Java is not behind with respect to this trend. In this article, we will briefly look at a wide range of parallelization options available in Java and other Java Virtual Machine (JVM) languages. We will explore, through examples, new features of Java SE 8, such as CompletableFuture and parallel streams. In addition, we will explore the actor model in Scala and software transactional memory and agents in Clojure. Finally, we'll explore the GPars library for Groovy. We will also quickly browse the tools that are available these days for asynchronous programming.

The structure of the article will roughly follow the simplest and low-level solutions to the most comprehensive and challenging implementations. The libraries and frameworks are by no means similar or interchangeable with each other. Also keep in mind that no library will ever solve every concurrency problem; all of them have their shortcomings.


ExecutorService was introduced in Java SE 5.0, one of the most groundbreaking Java updates when it comes to concurrency. Despite being more than a decade old, many developers still face issues when using this handy interface. Listing 1 shows a quick example:

ExecutorService pool = new ThreadPoolExecutor(10, 10,         0L, TimeUnit.MILLISECONDS,         new ArrayBlockingQueue<>(1_000));  Callable<Integer> calculateTask = () -> //... Callable<String> loadTask = () -> //...  Future<Integer> intFuture = pool.submit(calculateTask); Future<String> strFuture = pool.submit(loadTask);

Listing 1. ExecutorService example

Notice how I created ThreadPoolExecutor from scratch, rather than using the Executors.newFixedThreadPool(10) factory method. This more verbose expression allows me to replace the default unbounded LinkedBlockingQueue with the bound ArrayBlockingQueue.

This is just one of many traps you can come across with ExecutorService. Others include incorrect exception handling, self-deadlock, and improper shutdown. Still, ExecutorService should be your first choice when it comes to running multiple independent tasks concurrently.

Parallel Streams

Parallel streams in Java SE 8 are almost as exciting as lambda expressions.
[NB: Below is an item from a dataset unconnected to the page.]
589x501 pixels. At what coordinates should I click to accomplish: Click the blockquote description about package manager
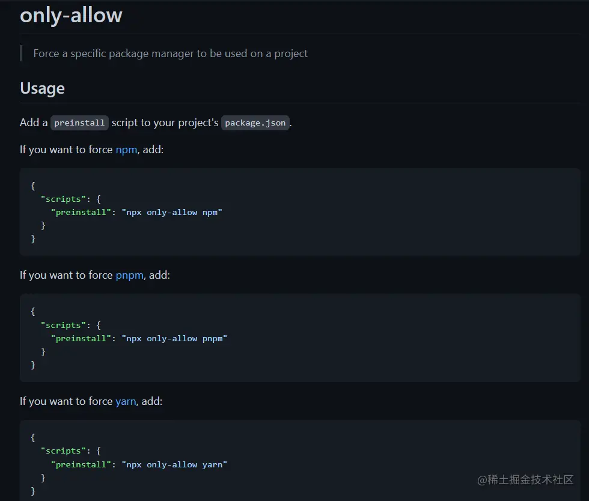pos(170,53)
Simply change stream() to parallelStream() and you have multithreaded filtering over a large collection, as shown in Listing 2:

veryLargeList.parallelStream()         .filter(s -> s.startsWith("Lorem"))         .findAny();

Listing 2. Parallel streams example

The code in Listing 2 is extremely clever: it splits veryLargeList into multiple chunks and starts filtering them independently and concurrently. Due to findAny(), if a matching element is found in any of the chunks, computation is eagerly interrupted and the result is returned as soon as it's available.

Parallel streams allow seamless parallelization without much effort, but they come with their own set of drawbacks. Notice how I emphasized that the list is very large. The cost of context switching and coordination between threads will most likely diminish the benefits of multithreading—the size where it starts to pay off is totally dependent on your problem. Also, there is no official way of supplying your own underlying thread pool, so you have little control over the concurrency level.


The Future<T> type was introduced together with ExecutorService in Java SE 5.0. However, a bare Future is blocking and useless if we want to write efficient, nonblocking and scalable code. scala.concurrent.Future and even JavaScript proved that a more comprehensive API is needed. Java developers had to fall back to Guava with its ListenableFuture until CompletableFuture API was designed.

CompletableFuture implements the Future interface by adding a few dozen useful methods. Most of them are nonblocking and event-driven, meaning you can simply register callbacks whenever Future is completed. However, most of these methods return CompletableFuture, so you can chain and combine Futures together in a nonblocking fashion.

Let's take the simple example in Listing 3. We have a bunch of methods that load a user, track the user's device, build recommendations, and guess at the best recommendation:

User loadUser(UUID id)  //...  GeoLocation trackDevice()  //...  Recommendations buildRecommendations(User user, GeoLocation geo)  //...  CompletableFuture<String> guessBest(Recommendations recommendations)  //...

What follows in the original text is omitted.